We, not humans, are natives

An odorous ant of North America argues its side of the story

 
By Tiasa Adhya
Published: Monday 31 May 2010

My name is Tapinoma sessile. I live in West Lafayette in North America. I was born to an ordinary family under ordinary circumstances. My skin colour is brownish black, I am a bit tall for my age and I emit a foul odour when I am vexed but that can come later. What I am about to recount is the classic tale of a small town boy making it big in the city.



I thrive in a colony alongside 25 other colonies all of which have a queen to look after them. A while back we were living in harmony mostly within hollow acorn and hickory nut shells in forests and went dormant in winter months. Competition for food and shelter was intense with the Temnothorax curvispinosus and Ponera pennsyl-vanica colonies around. That is why the sessile colony had the queen looking after just 74 individuals.

Days went by and we were hit by urbanization. Forests were replaced with buildings. We lost our home. A park was built over the place where our trees stood. The crevices of the trees were inviting. People and children who sauntered into the parks generally left behind morsels of food, enough for us to sustain ourselves with. There were no more fights and the other colonies were nowhere in sight. Maybe they could not adapt. Our colony was flourishing with nearly 500 individuals now.

Soon our colony was so vast we had to leave the park and migrate to the small, cosy houses nearby. I had always been curious about those structures. Living in them sounded adventurous. There were as many hiding places as out-of-doors but the food supply was most abundant and concentrated in one place called the kitchen. We no longer needed to hibernate in the freezing, cold winter months, tucked away as we were under warm floorboards or in the kitchen cupboard; heaters ran 24 hours. It was the most glorious period. Our colony exploded into super-colonies with 58,000 indiviuals and 238 queens.

People now reckon we are pests. I do not understand why. We do not bite or destroy. Maybe it is the sight of 50,000 of us running to and fro on the floor. Or maybe it is that smell we emit. Imagine 50,000 rushes of pina colada, with its aromatic blend rum, cream of coconut and pineapple juice.

A paper was published in Biological Invasions on April 2 on how well we have adapted to the city lifestyle. Grzesiek Buczkowski, an entomologist from the Purdue University in usa, had been observing us for a while.

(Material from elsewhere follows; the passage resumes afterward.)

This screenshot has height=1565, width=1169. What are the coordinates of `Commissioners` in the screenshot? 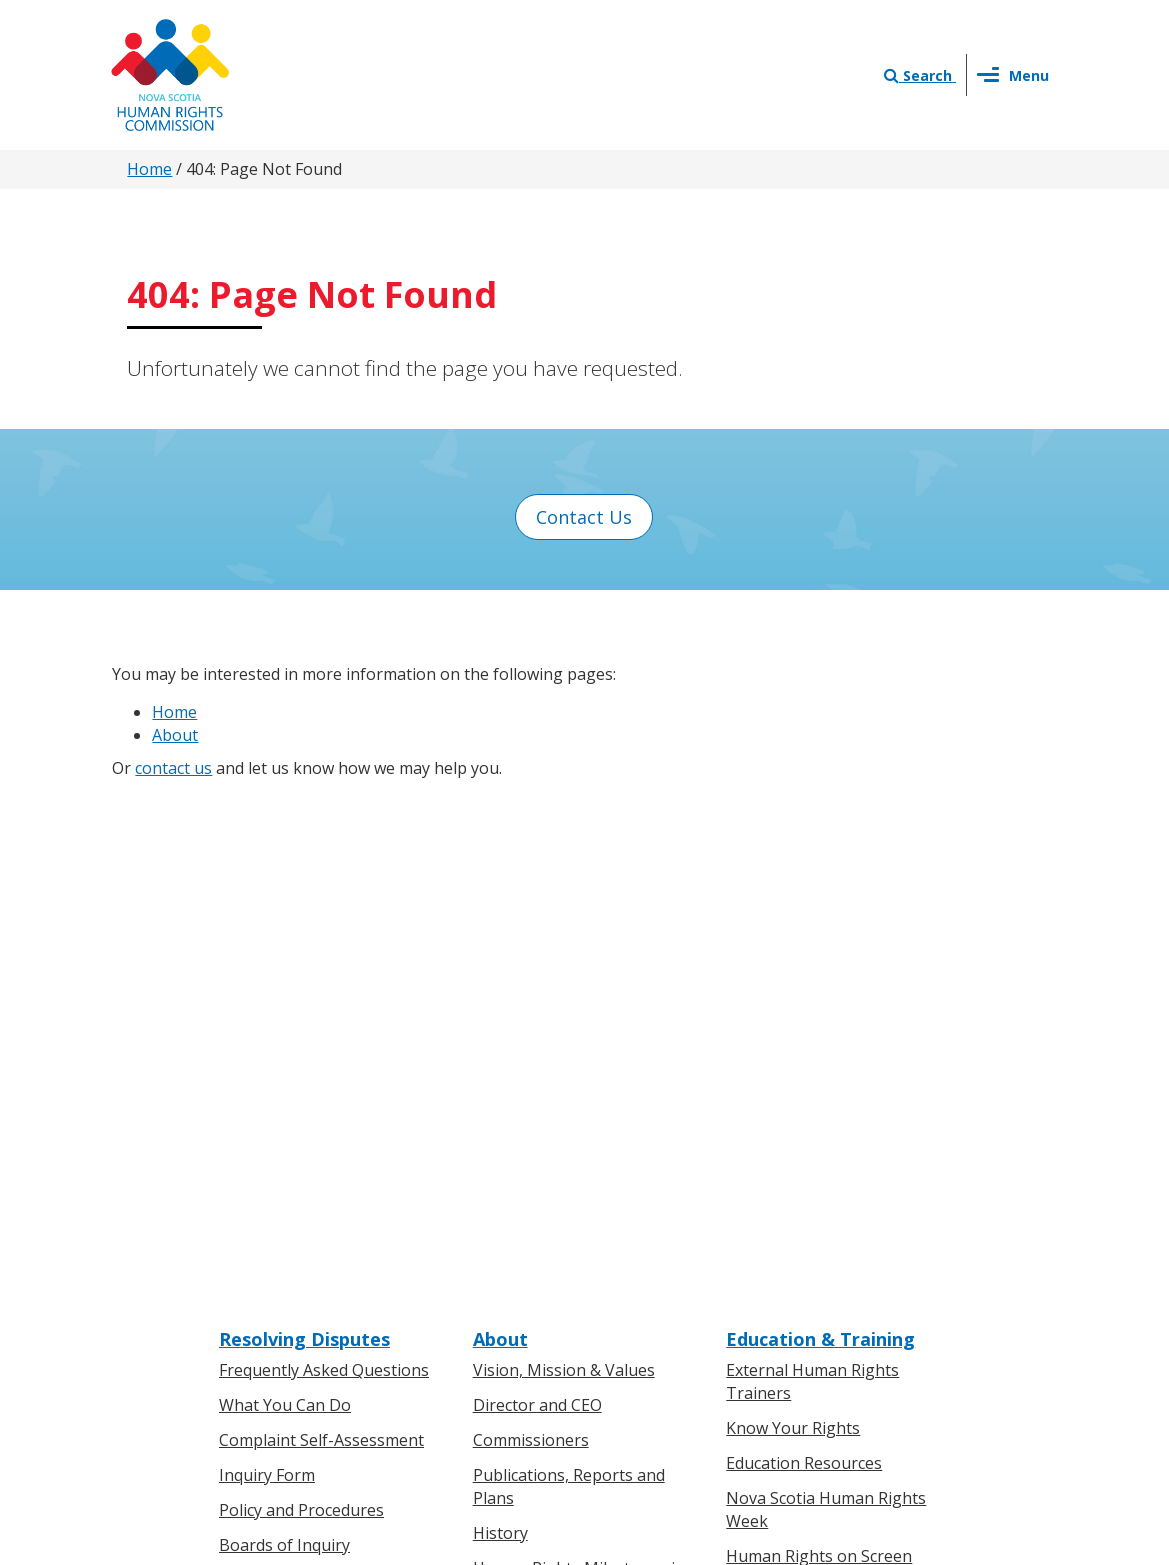 It's located at (531, 930).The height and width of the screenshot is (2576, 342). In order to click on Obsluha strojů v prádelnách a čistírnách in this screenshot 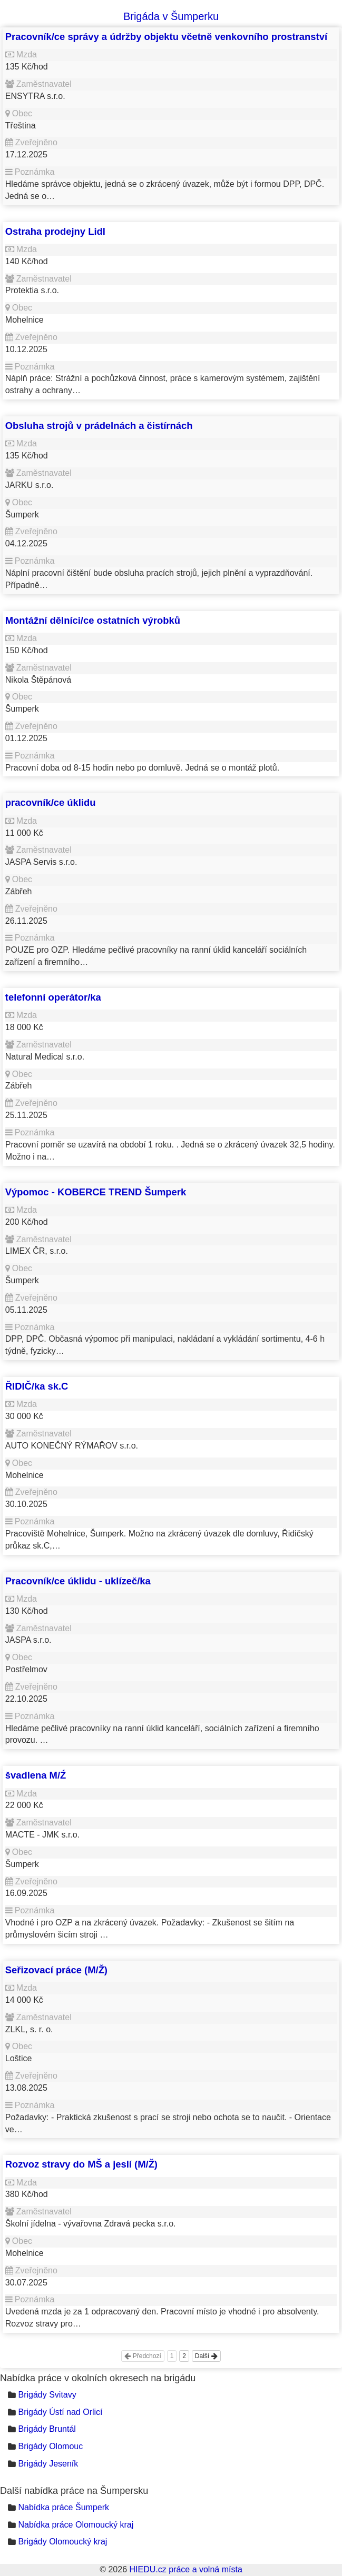, I will do `click(99, 425)`.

He investigated the effect of urbanization on us in three settings—natural, semi-natural and urban. He wanted to know what made us flourish while once-competitive curvispinosus and pennsylvanica col-onies faded away.

He concluded we are monopolizing food resources and outcompeting others using a trait called invasiveness. He must have us confused with the exotic Argentines and the Pharaohs. Sean Menke, another entomologist from the North Carolina State University was a little less hurtful. He put it down to certain genes in our bodies that helped us go urban so well.

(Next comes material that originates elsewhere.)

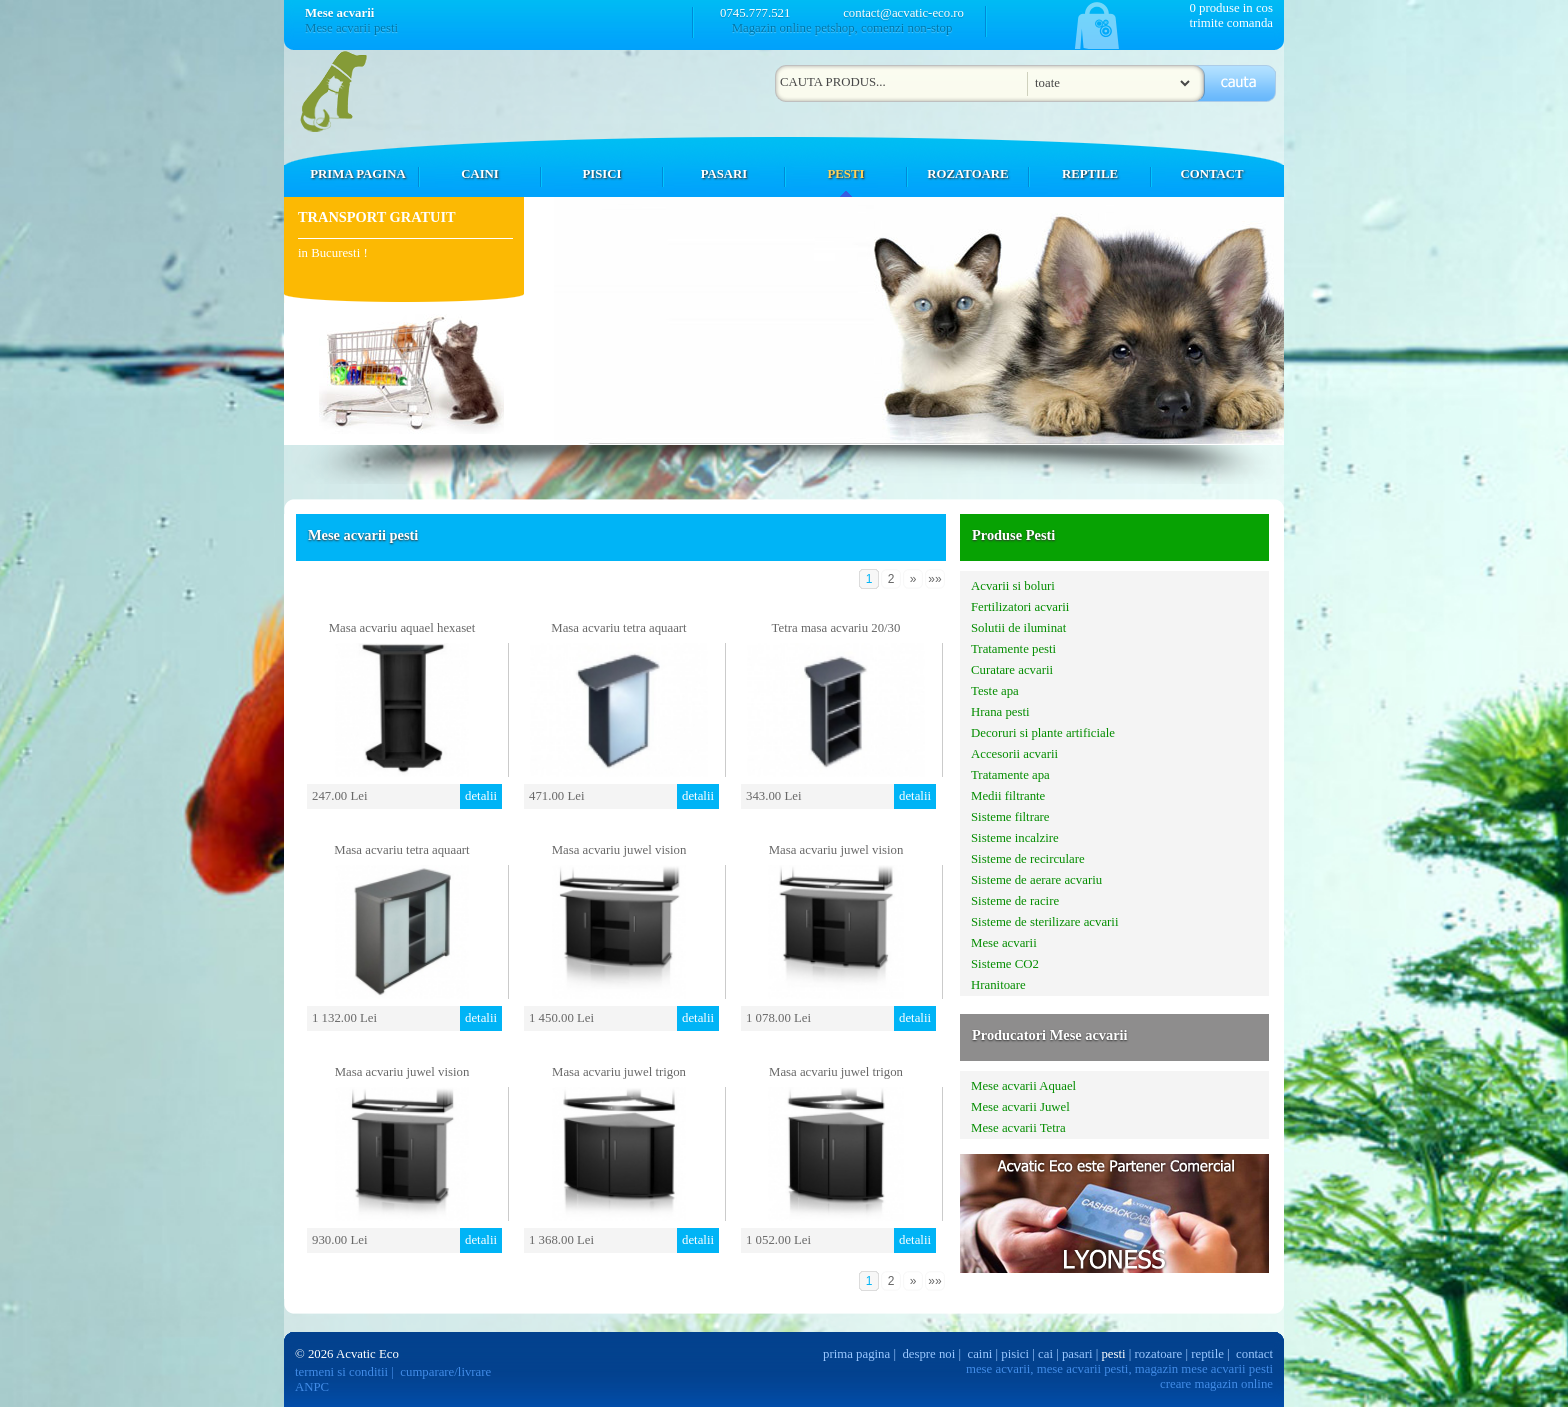 This screenshot has width=1568, height=1407. I want to click on Tratamente apa, so click(1010, 775).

Is it an extraordinary genetic makeup or simply an evolution forced onto us by humans? I think Buczkowski wants to understand this so he could come up with a way to control us. But why? We are the natives, are we not?

They know us well as the odorous ants of North America. We were born here. Colonies came and went trying to keep pace with humans while we survived. We have seen life from high in the alpine meadows of Lake Tahoe to parking lots in rural Missouri and from the desert canyons in Arizona to crowded sidewalks of suburban New York.